Extra glClear() calls (stellarium 0.15, Raspberry Pi)

Bug #1661375 reported by Eric Anholt on 2017-02-02
This bug affects 1 person
Affects Status Importance Assigned to Milestone
Florian Schaukowitsch

Bug Description

I was wondering why stellarium was so slow on vc4 (Raspberry Pi), and VC4_DEBUG=perf told me that we were getting some extra frame draws due to multiple glClear() calls within a frame. Here's an example of an extraneous glClear call I found in apitrace:

11207 glClearColor(red = 0, green = 0, blue = 0, alpha = 1)
11208 glClear(mask = GL_COLOR_BUFFER_BIT)
11209 glBindBuffer(target = GL_ARRAY_BUFFER, buffer = 7)
11210 glBufferSubData(target = GL_ARRAY_BUFFER, offset = 0, size = 49680, data = blob(49680))
11211 glBindBuffer(target = GL_ARRAY_BUFFER, buffer = 0)
11212 glClearColor(red = 0, green = 0, blue = 0, alpha = 0)
11213 glClear(mask = GL_COLOR_BUFFER_BIT)

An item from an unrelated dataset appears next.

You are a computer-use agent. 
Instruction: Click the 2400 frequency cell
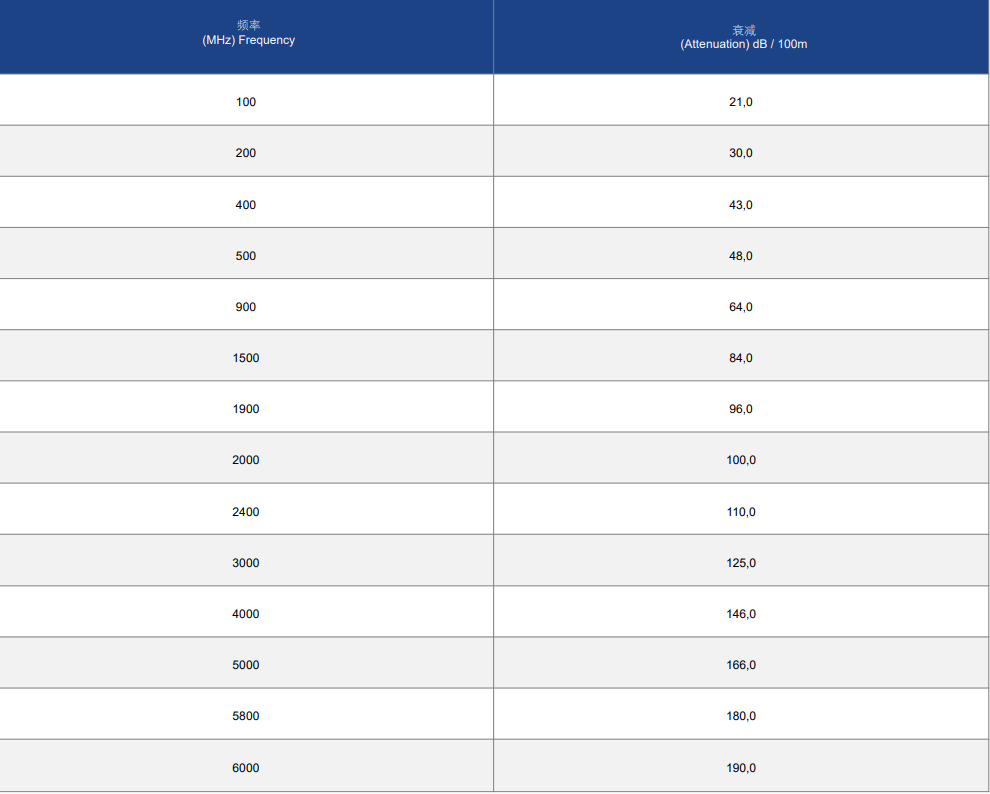(x=246, y=509)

For vc4 and other tiled renderers, it's really important that we get all the glClear() calls stacked up at the start of the frame before any other drawing has happens. I've got some tricks to recognize a series of glClear()s as a single clear, and I succeed at this one, but non-tiled renderers won't go to the work to merge the two clears you've done here, so it's a waste for them.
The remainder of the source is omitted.